**What you are asked to do:** Scan the listing below. Report each line that includes "chevron".
START Provided information
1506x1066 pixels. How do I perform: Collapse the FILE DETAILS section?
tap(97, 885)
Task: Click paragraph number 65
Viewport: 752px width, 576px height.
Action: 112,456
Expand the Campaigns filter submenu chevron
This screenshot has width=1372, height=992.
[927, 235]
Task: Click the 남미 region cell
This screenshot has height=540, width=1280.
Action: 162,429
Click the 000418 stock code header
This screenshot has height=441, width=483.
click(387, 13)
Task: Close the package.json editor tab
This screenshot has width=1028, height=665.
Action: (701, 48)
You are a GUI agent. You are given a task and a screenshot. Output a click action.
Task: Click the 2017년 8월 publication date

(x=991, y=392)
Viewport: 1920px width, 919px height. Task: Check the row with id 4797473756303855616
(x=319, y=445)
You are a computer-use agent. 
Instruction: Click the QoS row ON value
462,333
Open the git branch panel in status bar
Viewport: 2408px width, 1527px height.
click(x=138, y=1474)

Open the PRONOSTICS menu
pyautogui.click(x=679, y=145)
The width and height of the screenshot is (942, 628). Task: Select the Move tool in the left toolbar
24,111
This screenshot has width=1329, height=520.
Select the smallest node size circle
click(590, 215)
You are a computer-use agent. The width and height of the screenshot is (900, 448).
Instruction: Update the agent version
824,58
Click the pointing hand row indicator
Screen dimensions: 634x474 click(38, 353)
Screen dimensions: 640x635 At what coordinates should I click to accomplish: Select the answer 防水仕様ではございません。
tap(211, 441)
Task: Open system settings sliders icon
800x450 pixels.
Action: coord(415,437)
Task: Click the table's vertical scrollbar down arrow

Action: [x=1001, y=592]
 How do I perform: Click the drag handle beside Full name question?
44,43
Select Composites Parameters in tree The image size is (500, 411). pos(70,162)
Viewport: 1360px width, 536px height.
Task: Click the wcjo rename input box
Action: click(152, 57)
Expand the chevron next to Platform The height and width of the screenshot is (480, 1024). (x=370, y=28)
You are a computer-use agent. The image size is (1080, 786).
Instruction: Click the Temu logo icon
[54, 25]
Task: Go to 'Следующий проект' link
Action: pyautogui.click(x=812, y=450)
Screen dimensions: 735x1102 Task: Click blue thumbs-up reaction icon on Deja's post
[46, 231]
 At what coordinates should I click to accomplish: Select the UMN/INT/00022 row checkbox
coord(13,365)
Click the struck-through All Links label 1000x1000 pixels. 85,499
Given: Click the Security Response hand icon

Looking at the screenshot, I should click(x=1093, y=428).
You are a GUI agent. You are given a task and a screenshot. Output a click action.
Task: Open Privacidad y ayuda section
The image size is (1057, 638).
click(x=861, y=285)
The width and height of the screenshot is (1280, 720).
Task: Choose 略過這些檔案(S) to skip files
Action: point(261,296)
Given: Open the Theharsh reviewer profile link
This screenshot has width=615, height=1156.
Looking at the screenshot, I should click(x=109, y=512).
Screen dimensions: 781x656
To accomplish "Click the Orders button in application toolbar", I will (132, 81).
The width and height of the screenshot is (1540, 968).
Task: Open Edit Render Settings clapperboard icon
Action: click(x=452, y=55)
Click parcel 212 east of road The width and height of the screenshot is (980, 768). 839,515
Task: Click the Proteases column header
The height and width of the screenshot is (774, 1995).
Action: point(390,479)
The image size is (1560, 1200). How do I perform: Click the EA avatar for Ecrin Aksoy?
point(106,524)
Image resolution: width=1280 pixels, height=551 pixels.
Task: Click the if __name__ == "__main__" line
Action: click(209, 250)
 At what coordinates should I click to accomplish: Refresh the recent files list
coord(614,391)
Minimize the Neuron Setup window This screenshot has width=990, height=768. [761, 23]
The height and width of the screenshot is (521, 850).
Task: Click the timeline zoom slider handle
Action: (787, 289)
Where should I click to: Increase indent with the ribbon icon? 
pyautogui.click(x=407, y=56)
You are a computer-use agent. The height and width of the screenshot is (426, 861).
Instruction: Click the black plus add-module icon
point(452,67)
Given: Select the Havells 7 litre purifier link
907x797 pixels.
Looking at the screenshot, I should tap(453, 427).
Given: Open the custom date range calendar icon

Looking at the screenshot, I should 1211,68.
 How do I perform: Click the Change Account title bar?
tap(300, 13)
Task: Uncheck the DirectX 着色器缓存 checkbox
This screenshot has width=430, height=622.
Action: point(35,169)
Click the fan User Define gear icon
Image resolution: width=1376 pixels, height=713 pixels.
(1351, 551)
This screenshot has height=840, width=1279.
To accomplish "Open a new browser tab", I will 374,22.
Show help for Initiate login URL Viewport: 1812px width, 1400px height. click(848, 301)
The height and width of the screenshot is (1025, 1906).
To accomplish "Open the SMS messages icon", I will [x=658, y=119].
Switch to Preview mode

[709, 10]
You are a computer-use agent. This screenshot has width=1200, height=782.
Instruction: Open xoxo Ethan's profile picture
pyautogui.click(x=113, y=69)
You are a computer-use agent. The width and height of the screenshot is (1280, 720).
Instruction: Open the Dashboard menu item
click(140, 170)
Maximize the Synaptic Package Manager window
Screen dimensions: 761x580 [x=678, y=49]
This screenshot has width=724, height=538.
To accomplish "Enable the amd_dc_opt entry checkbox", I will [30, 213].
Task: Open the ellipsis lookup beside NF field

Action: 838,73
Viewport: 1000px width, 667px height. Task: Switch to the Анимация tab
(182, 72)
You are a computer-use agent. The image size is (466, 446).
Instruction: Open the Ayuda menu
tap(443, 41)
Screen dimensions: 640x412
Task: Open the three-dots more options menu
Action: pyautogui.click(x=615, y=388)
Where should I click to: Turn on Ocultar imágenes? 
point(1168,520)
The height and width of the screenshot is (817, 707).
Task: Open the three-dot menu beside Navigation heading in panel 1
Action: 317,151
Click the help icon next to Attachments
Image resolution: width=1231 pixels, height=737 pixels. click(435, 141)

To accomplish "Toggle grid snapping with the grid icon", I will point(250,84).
END Provided information
**Answer space:**
Expand the Campaigns filter submenu chevron
Expand the chevron next to Platform The height and width of the screenshot is (480, 1024). (x=370, y=28)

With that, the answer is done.